Some of the people said SpaceX’s faster route to public markets is tied to the strength of its Starlink business. Starlink is growing fast and includes a coming direct-to-mobile service. SpaceX is also still pushing ahead with Starship, the rocket built for the moon and Mars.

Elon also runs xAI, which now sits under the same roof as his X platform. Two of the people said SpaceX expects to use some IPO proceeds to build space-based data centers and buy chips needed to run them.

The rush of retail investors into US markets sets the backdrop. Retail traders now account for more than 20% of daily volume, and that number is even higher for stocks priced under $5.

Their growth shows up in the rise of platforms like HOOD, IBKR, and SCHW, and in the expansion of trading hours and investor tools. Retail volume has doubled since 2010, and these traders now MOVE more shares than mutual funds and traditional hedge funds combined.

The jump in 2020 from lockdowns and the spike in 2021 from GameStop were sharp, but analysts said the current trend looks steadier. Jefferies showed this in a chart that had what one analyst called “the most pointless double axis ever,” but the data still showed the same thing.

Investors weigh giant valuations

The demand for a SpaceX listing brings a big question. Investors have to decide whether they want a company with a controversial founder, no traditional profits, and a private-market valuation that dwarfs every IPO before it. The short answer from bankers is simple: yes.

Paul Abrahimzadeh of 1789 Capital said, “The median market cap of an S&P 500 company is close to $40 billion; this is a completely different stratosphere. A company like SpaceX will clearly cater to a wide swath of institutional investors — as well as retail — and is a must-own name.”

IPOs have slowed since the record $492 billion raised in 2021, while companies like SpaceX, Stripe, and ByteDance reached sky-high valuations privately. They did all of that without quarterly earnings pressure. Investors who can’t get into these private deals have grown louder, while bankers complain about losing out on fat IPO fees.

If SpaceX lists anywhere close to the $800 billion figure from its latest private round, or the $1.5 trillion valuation now under discussion, it signals that staying private only goes so far.

SpaceX already runs the world’s biggest satellite network. Its constellation beams internet to more than 8 million users, according to the company’s website. It also bought EchoStar’s radio spectrum to launch its direct-to-cell business.

But going public would force Elon and the company to deal with shareholders who might focus on short-term revenue instead of costly long-term projects like Starship.

A single IPO raising more than $50 billion would beat the annual US listing volume for eight of the past thirteen years, excluding SPACs and closed-end funds.

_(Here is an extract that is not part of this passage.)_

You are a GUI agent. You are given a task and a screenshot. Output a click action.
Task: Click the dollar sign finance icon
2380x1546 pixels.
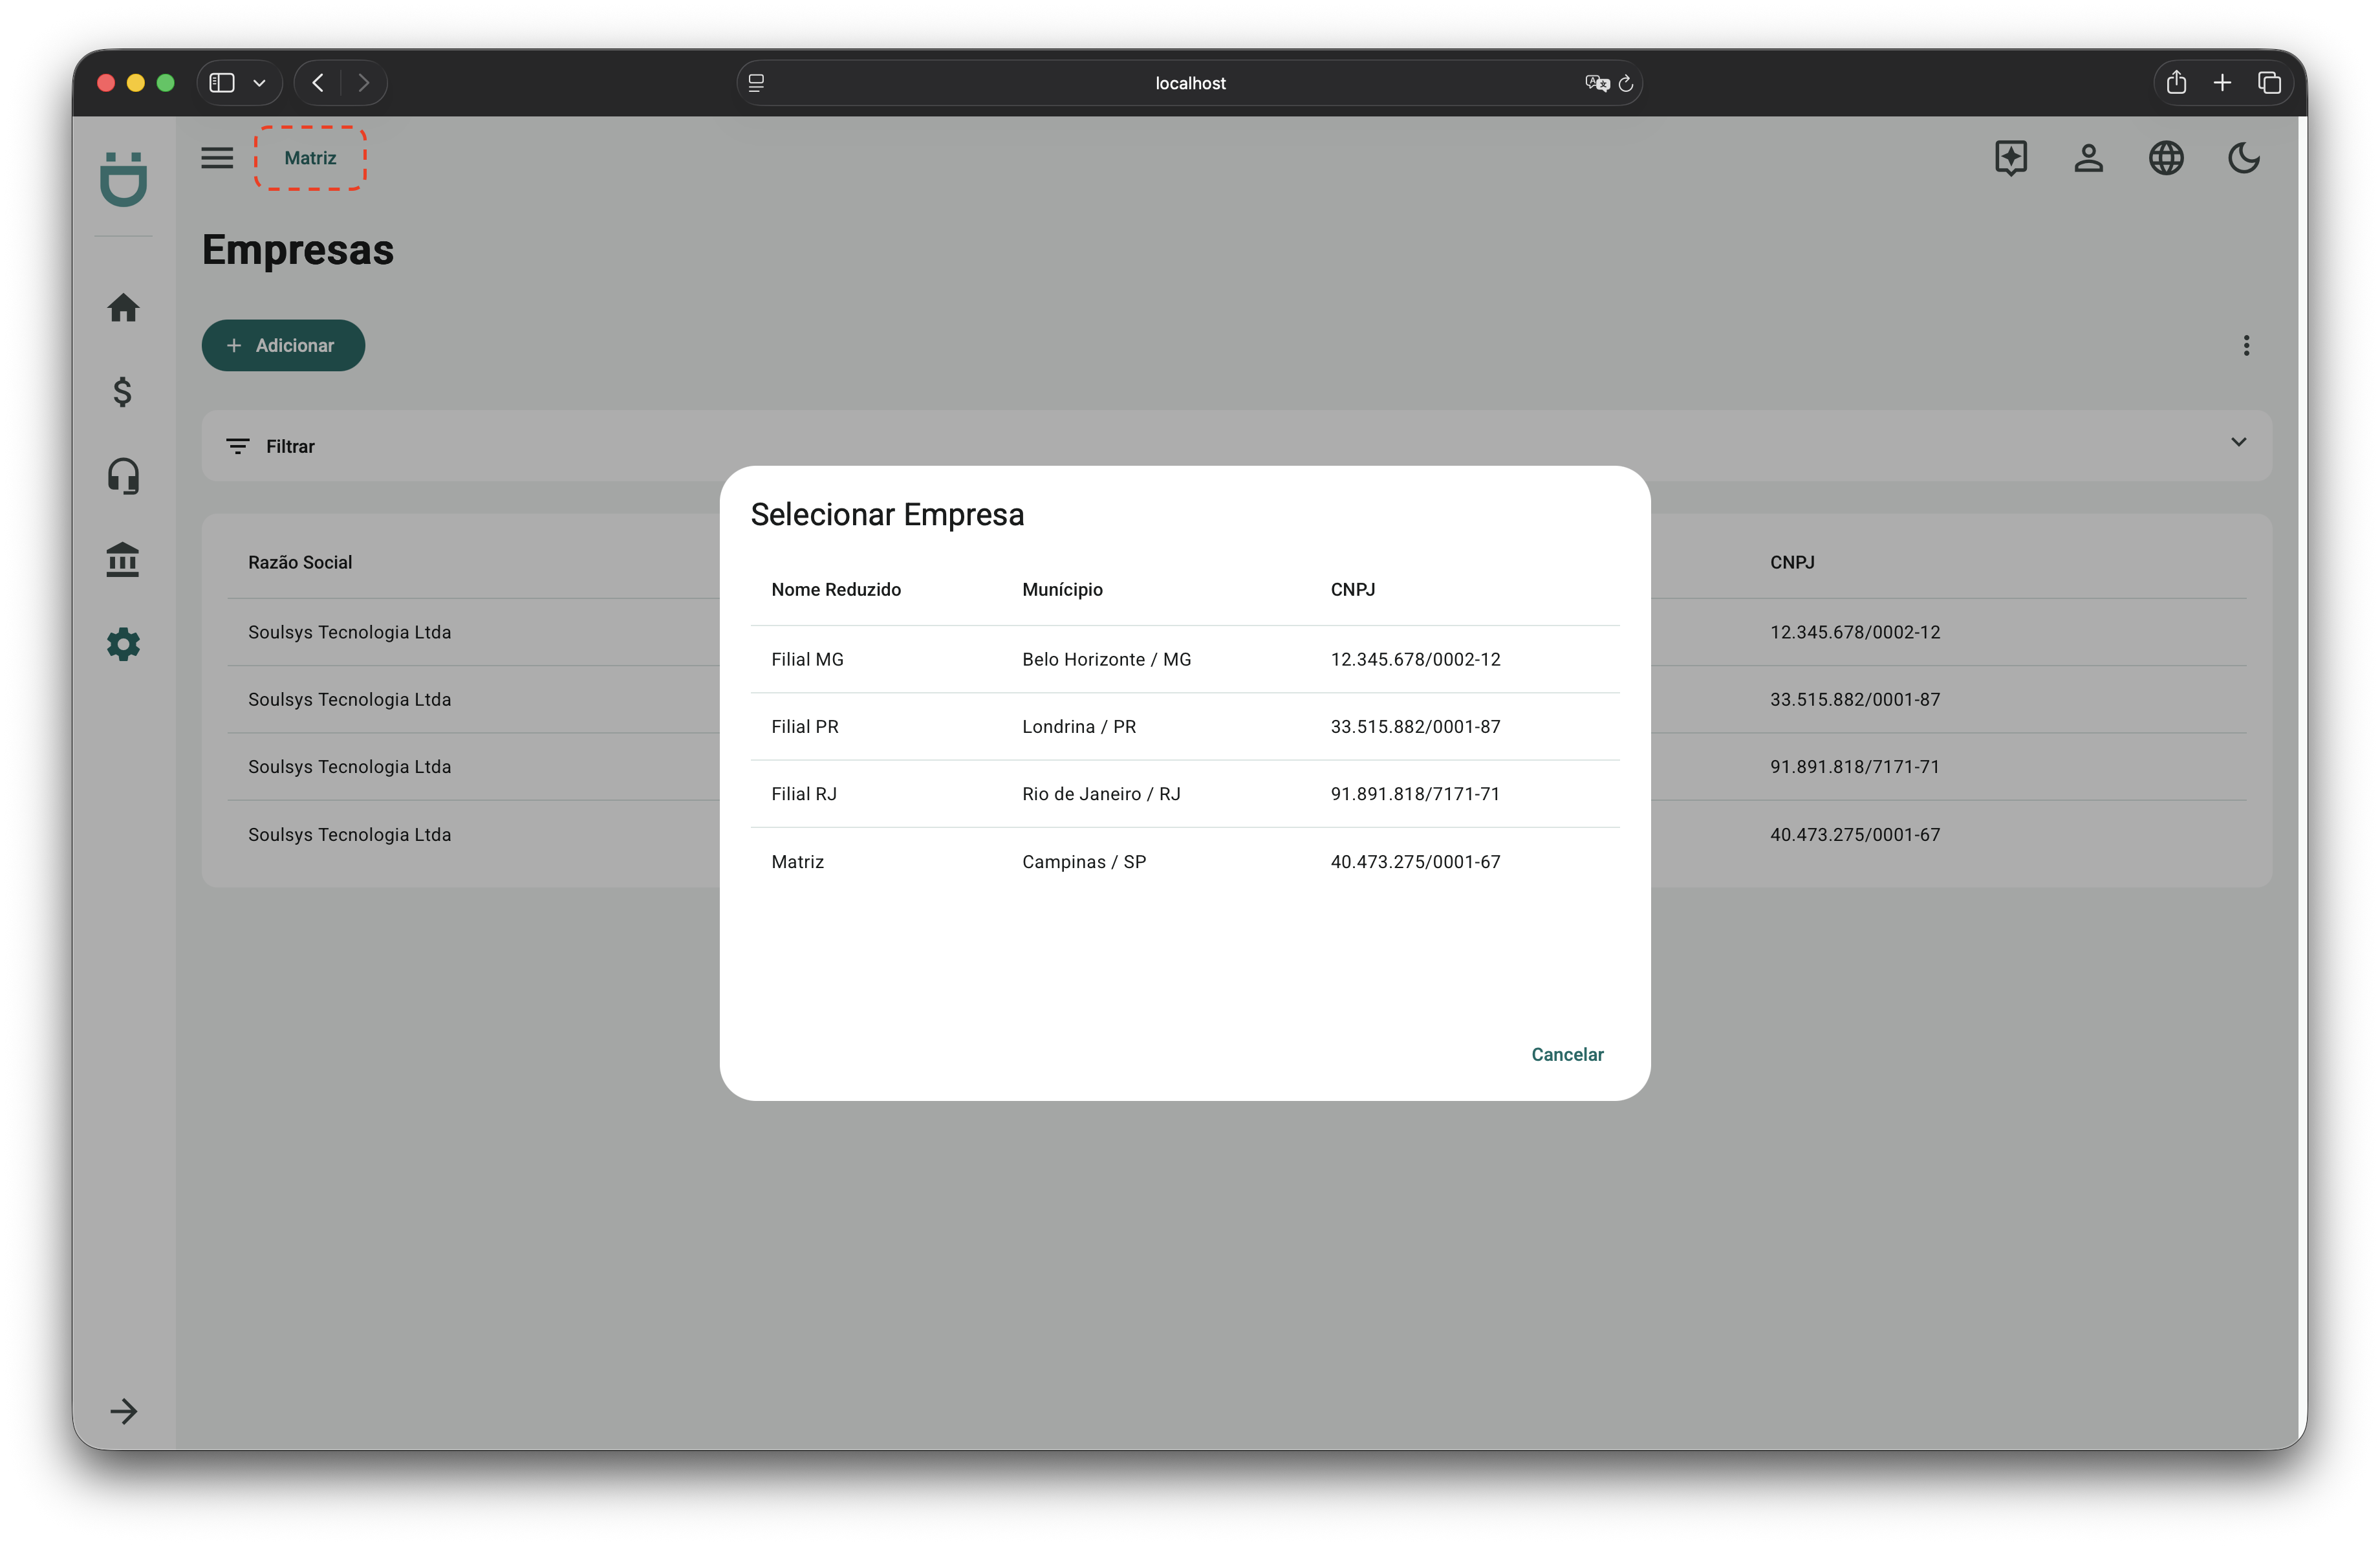[123, 392]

Stowe, an analyst, said that missing a $500 million IPO doesn’t matter much. But, “If you choose not to participate in a $30 or $50 billion IPO that does really well, that creates some significant challenges.”

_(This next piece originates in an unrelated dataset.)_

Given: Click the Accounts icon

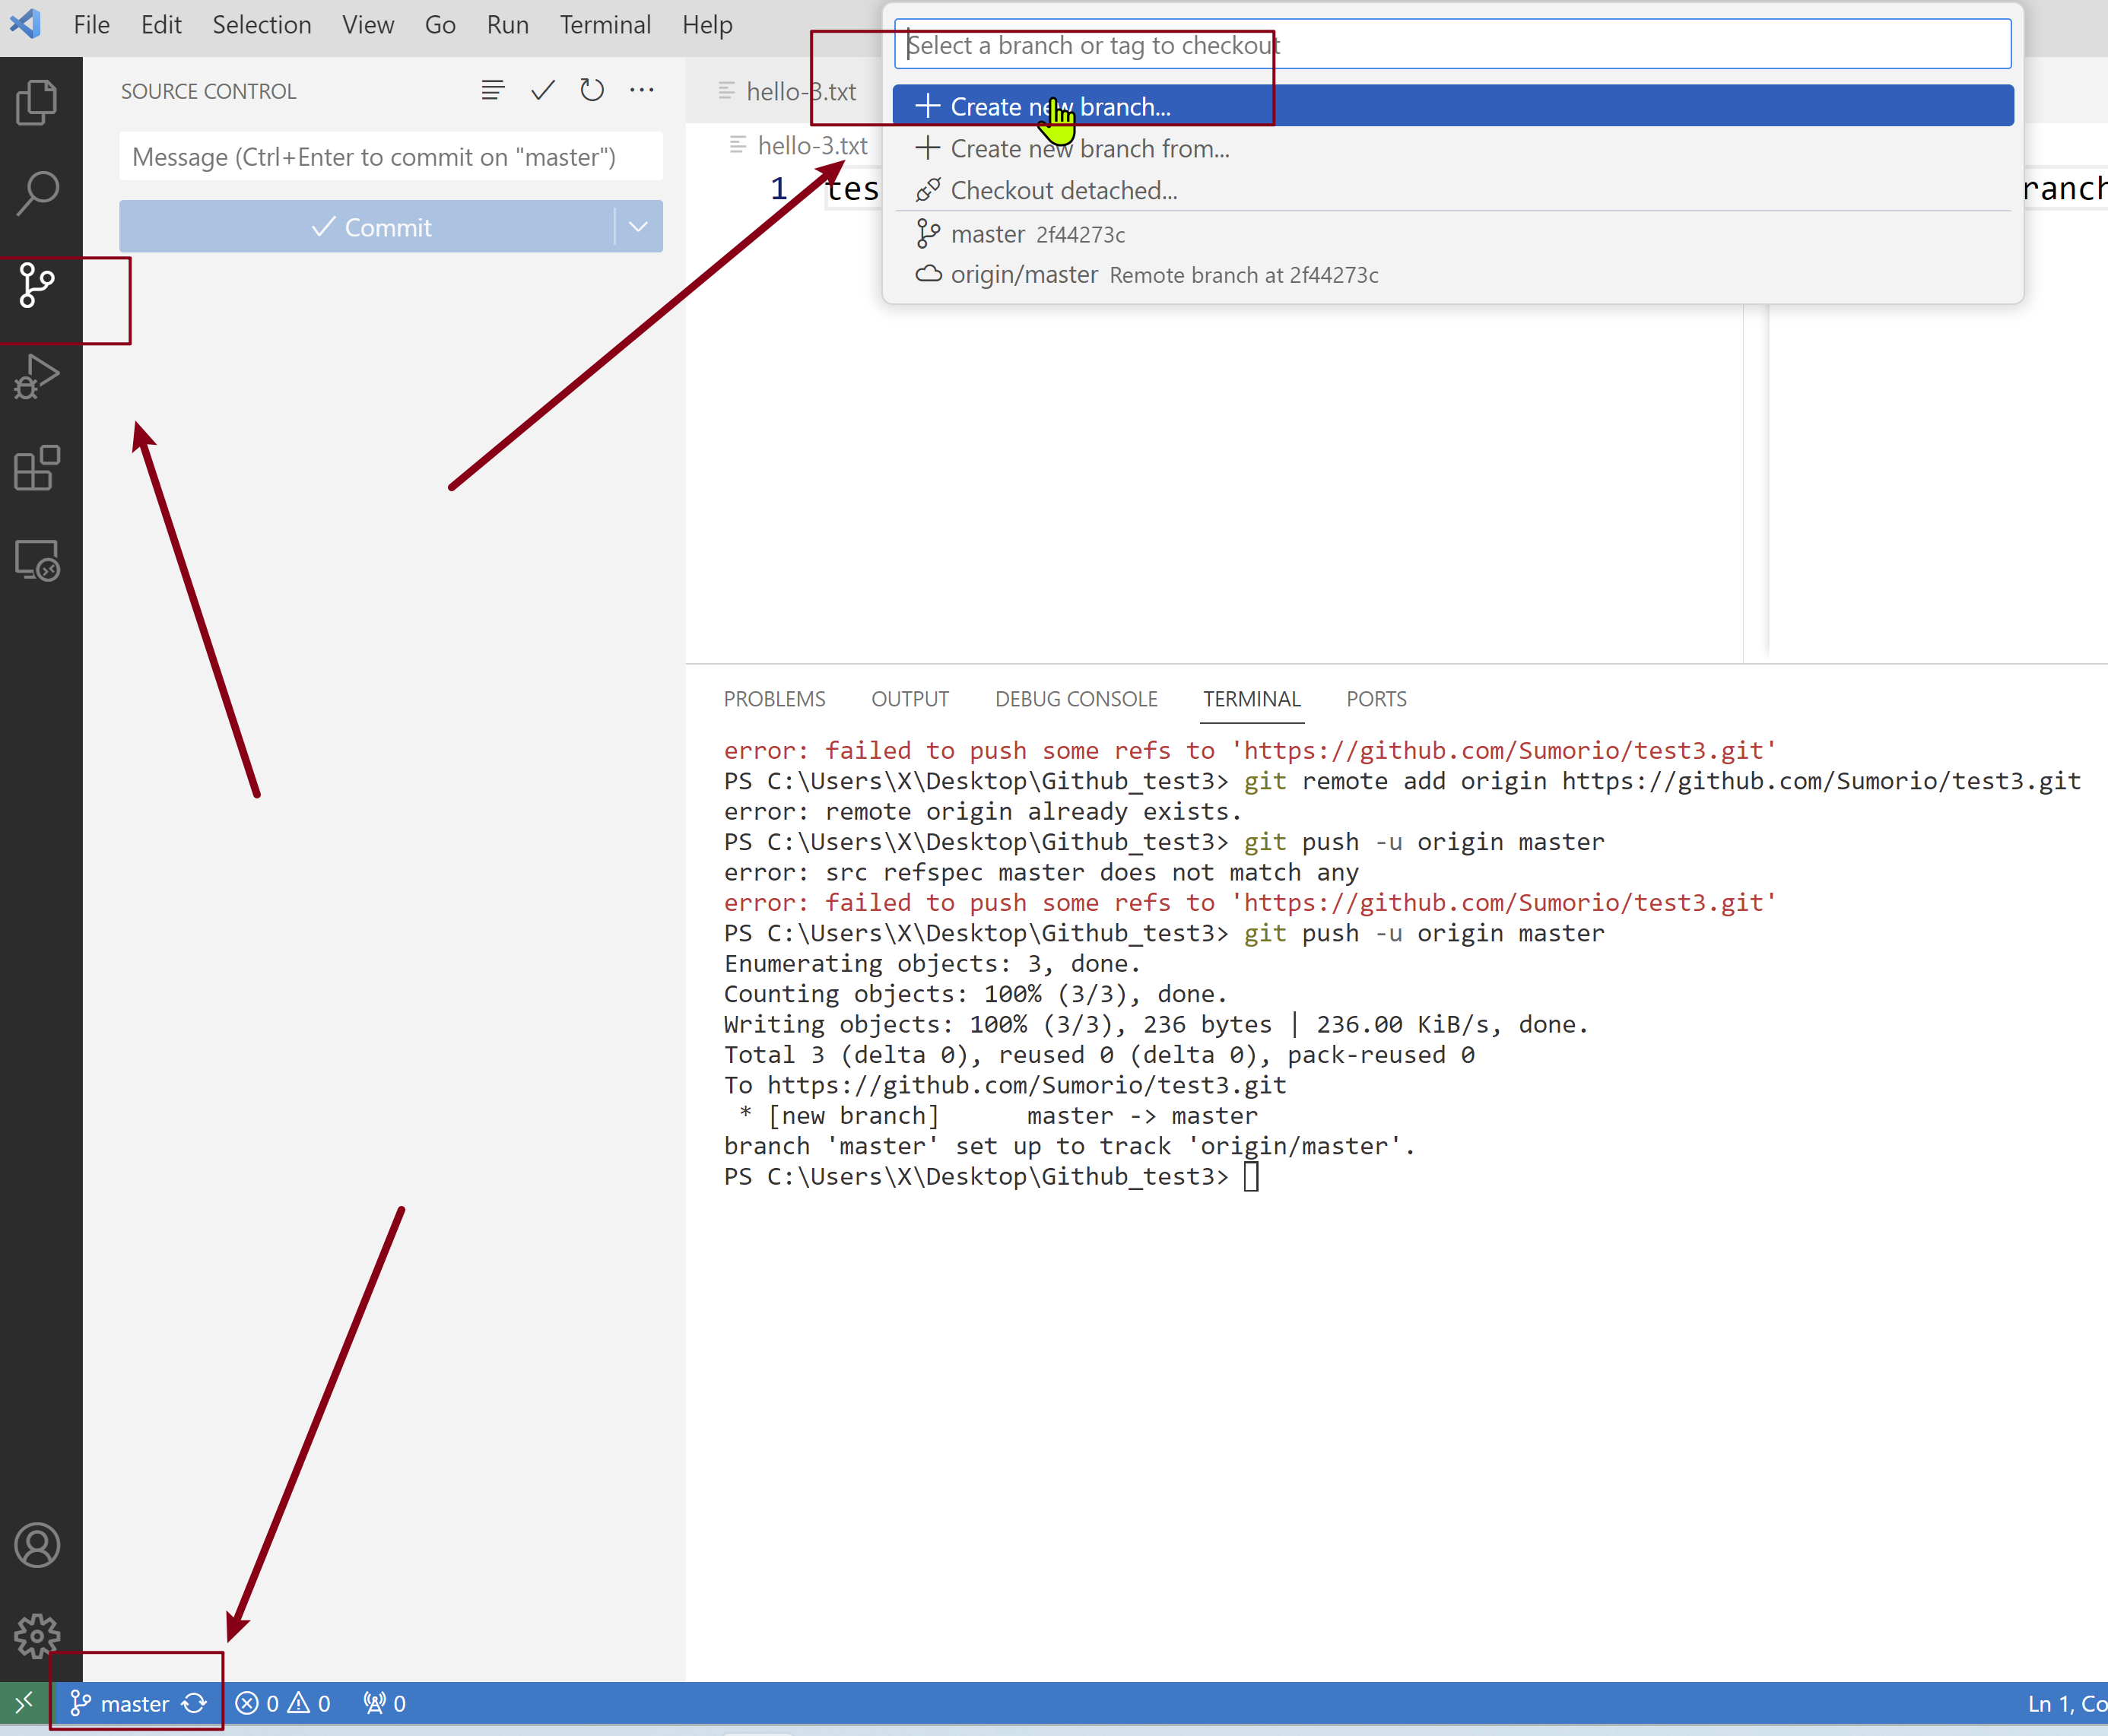Looking at the screenshot, I should (x=37, y=1545).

The long wait for companies like SpaceX to go public means their shareholder lists are much larger and more diverse than typical IPO candidates.

Stewart said this opens the door for discussions about direct listings. The biggest so far is Coinbase in 2021, followed by major debuts from Palantir and Roblox during the Covid boom.

Private-market investors also want liquidity. A McKinsey & Co. survey from January showed that returns are now the most important metric for limited partners, rising sharply from three years before. For many of them, a SpaceX listing can’t come soon enough.